* THE RECORDS *

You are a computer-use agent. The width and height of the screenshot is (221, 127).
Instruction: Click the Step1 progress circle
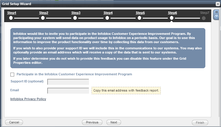click(x=11, y=18)
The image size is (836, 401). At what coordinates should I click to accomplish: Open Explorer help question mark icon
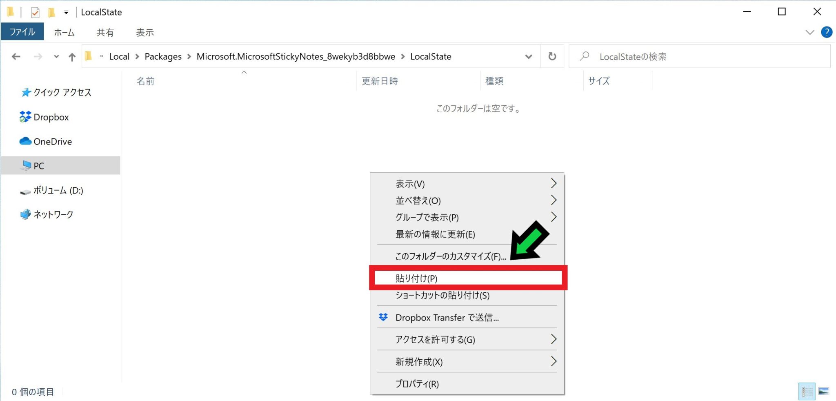coord(827,32)
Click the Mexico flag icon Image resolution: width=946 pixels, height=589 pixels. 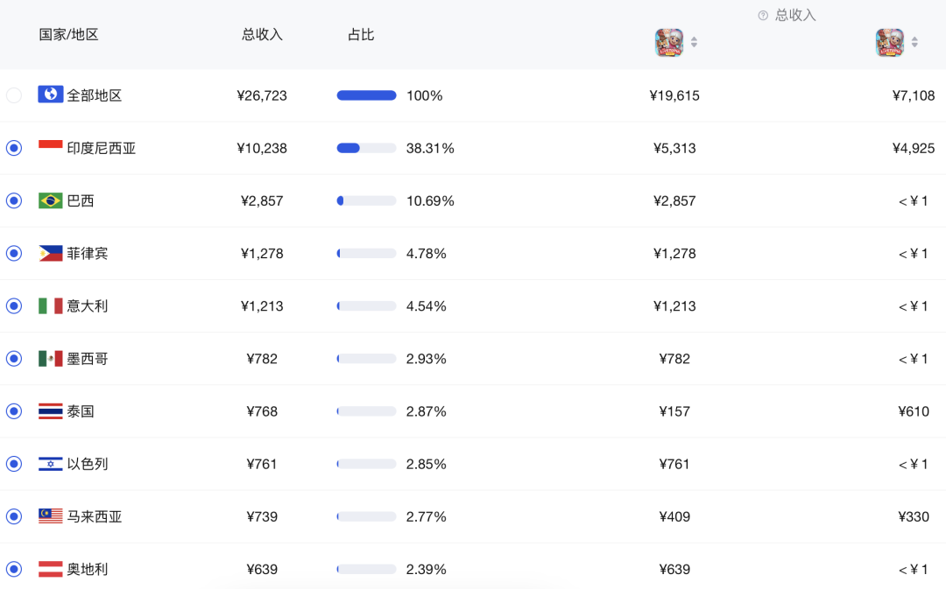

* TASK STATEMENT *
Write the entries out again exactly as they appear, with the pictures omitted.

* RESULT FOR THIS EXERCISE *
You are a computer-use agent. The width and height of the screenshot is (221, 127).
Instruction: Click the Step1 progress circle
click(x=11, y=18)
The image size is (836, 401). At what coordinates should I click to accomplish: Open Explorer help question mark icon
coord(827,32)
Click the Mexico flag icon Image resolution: width=946 pixels, height=589 pixels. 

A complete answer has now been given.